Full year comparable diluted EPS of $5.67, increased 8.6 percent from fiscal 2012. These full year results exclude transaction expenses of 28 cents associated with the acquisition of GPI and 7 cents of integration costs associated with the integration of BWP.
 
"I would like to thank all our team members for their hard work during the fourth quarter and the 2013 fiscal year," said Darren Jackson, CEO. "The acquisition of General Parts was another strategic step forward for our great company positioning Advance as the largest parts provider in North America with considerable sales growth and earnings opportunities. Operationally, we were very encouraged with the progress we made in 2013, which resulted in improved fourth quarter sales performance and record operating profits in 2013. We look forward to 2014 with excitement as we begin the integration of General Parts and build on our performance from 2013.”
 
Fourth Quarter and Fiscal 2013 Highlights
Total sales for the fourth quarter increased 6 percent to $1.41 billion, as compared with total sales during the fourth quarter of fiscal 2012 of $1.33 billion. The sales increase was driven by the net addition of 151 new stores over the past 12 months, the acquisition of BWP and a comparable same store sales increase of 0.1 percent. For fiscal 2013, total sales increased 4.7 percent to $6.49 billion, compared with total sales of $6.21 billion during fiscal 2012. For fiscal 2013, comparable store sales decreased 1.5 percent.
 
During fiscal 2013, the company generated $545.3 million in operating cash flow, a 20.4 percent reduction as compared to $685.3 million in fiscal 2012. Free cash flow in fiscal 2013 was $183.1 million versus $412.3 million last year.
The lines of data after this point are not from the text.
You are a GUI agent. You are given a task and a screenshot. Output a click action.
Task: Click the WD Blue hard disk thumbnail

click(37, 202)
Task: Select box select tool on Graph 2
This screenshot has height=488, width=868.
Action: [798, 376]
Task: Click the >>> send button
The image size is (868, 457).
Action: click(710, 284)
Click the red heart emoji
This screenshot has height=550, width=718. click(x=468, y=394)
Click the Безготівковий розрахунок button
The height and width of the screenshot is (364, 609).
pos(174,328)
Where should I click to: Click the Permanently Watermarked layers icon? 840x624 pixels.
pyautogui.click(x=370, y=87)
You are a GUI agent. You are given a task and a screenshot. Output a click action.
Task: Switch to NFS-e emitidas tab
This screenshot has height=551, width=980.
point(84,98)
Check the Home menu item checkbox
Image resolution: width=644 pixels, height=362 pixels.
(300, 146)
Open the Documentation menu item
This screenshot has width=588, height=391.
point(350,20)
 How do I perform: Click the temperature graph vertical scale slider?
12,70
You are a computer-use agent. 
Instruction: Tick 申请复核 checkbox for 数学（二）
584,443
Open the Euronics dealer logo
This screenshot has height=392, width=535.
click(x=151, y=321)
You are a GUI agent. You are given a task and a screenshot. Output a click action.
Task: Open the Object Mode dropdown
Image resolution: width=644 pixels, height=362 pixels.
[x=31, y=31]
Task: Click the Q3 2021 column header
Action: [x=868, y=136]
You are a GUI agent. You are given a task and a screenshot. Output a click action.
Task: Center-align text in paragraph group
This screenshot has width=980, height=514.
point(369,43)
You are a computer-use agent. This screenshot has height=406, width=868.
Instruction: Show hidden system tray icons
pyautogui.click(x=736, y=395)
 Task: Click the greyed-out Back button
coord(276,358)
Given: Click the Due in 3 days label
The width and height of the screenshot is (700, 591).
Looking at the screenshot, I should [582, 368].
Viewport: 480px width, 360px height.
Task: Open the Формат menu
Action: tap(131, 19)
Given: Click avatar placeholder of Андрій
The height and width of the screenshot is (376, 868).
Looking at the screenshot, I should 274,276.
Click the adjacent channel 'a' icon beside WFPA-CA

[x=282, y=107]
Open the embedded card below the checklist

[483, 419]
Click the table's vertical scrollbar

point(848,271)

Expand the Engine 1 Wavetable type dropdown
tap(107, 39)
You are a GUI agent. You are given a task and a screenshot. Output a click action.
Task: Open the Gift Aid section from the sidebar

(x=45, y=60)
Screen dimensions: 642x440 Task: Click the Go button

This decrease in free cash flow was primarily due to the company’s acquisition of BWP and an increase in owned inventory partially offset by a reduction in capital expenditures. Capital expenditures in fiscal 2013 were $195.8 million as compared to $271.2 million in fiscal 2012.
 
“We are pleased that we were able to exceed our comparable EPS expectations for both the fourth quarter and fiscal 2013,” said Mike Norona, executive vice president and CFO. “Despite the softer sales environment for a large part of the year, our sales acceleration in the fourth quarter combined with our gross profit improvements and disciplined focus on expense management throughout the year allowed us to increase our fiscal 2013 comparable earnings per share 8.6 percent over last year. We look forward to carrying our momentum into 2014 as we begin the journey of successfully integrating our acquisition of General Parts.”
 
The capital investments for 2014 are expected to be in the range of $325 million to $350 million, inclusive of approximately $50 million to $60 million of capital expenditures related to the acquisition of GPI.
 
“Our 2014 annual comparable cash EPS outlook will be in the range of $7.20 to $7.40,” said Norona. “We will continue to build on our 2013 progress as we focus on continued sales growth, serving our customers and improving our operating profit as we leverage the size and scale of the combination to deliver on the compelling financial potential of the General Parts acquisition.”